And this union provision is going absolutely nowhere, it's just payback to make the UAW seem relevant. Zero chance it makes it through. It plays the dual role of payback for votes and a token cut Biden can point to when Republicans start asking for serious trimming.
 
So again- non-equal treatment of domestic made vs foreign made goods has been in place for generations, and the WTO seems fine with it.

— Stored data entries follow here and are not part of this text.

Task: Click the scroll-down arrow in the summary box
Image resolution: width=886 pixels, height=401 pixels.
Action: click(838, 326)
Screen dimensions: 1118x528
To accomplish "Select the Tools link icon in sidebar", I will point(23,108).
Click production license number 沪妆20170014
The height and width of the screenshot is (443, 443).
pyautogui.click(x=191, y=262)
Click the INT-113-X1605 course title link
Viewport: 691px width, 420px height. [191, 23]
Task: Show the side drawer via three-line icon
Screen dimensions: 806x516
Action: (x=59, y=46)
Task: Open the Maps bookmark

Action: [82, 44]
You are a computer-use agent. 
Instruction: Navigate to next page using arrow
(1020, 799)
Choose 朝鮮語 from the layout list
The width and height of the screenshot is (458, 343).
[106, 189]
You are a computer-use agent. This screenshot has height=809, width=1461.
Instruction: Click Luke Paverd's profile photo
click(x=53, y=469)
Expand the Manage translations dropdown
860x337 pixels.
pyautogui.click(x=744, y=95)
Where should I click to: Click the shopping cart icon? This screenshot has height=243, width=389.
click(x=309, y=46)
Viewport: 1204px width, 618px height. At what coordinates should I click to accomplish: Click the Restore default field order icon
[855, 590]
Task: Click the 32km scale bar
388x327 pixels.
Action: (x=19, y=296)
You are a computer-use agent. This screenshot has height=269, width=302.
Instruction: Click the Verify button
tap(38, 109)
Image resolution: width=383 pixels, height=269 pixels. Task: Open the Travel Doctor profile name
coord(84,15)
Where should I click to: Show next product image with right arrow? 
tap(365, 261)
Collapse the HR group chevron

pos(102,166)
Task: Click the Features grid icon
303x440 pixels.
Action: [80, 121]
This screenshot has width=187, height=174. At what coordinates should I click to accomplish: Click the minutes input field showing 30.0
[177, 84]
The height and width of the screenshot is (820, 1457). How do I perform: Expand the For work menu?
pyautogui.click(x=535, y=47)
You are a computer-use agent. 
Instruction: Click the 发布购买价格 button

Here's the exact language of that Title 7 of the Tariff Act of 1930: https://enforcement.trade.gov/esel/newlaw.htm

(B) Subsidy described. A subsidy is described in this paragraph in the case in which an authority

(i) provides a financial contribution,

(ii) provides any form of income or price support within the meaning of Article XVI of the GATT 1994, or

(iii) makes a payment to a funding mechanism to provide a financial contribution, or entrusts or directs a private entity to make a financial contribution, if providing the contribution would normally be vested in the government and the practice does not differ in substance from practices normally followed by governments,

to a person and a benefit is thereby conferred. For purposes of this paragraph and paragraphs (5A) and (5B), the term "authority" means a government of a
country or any public entity within the territory of the country.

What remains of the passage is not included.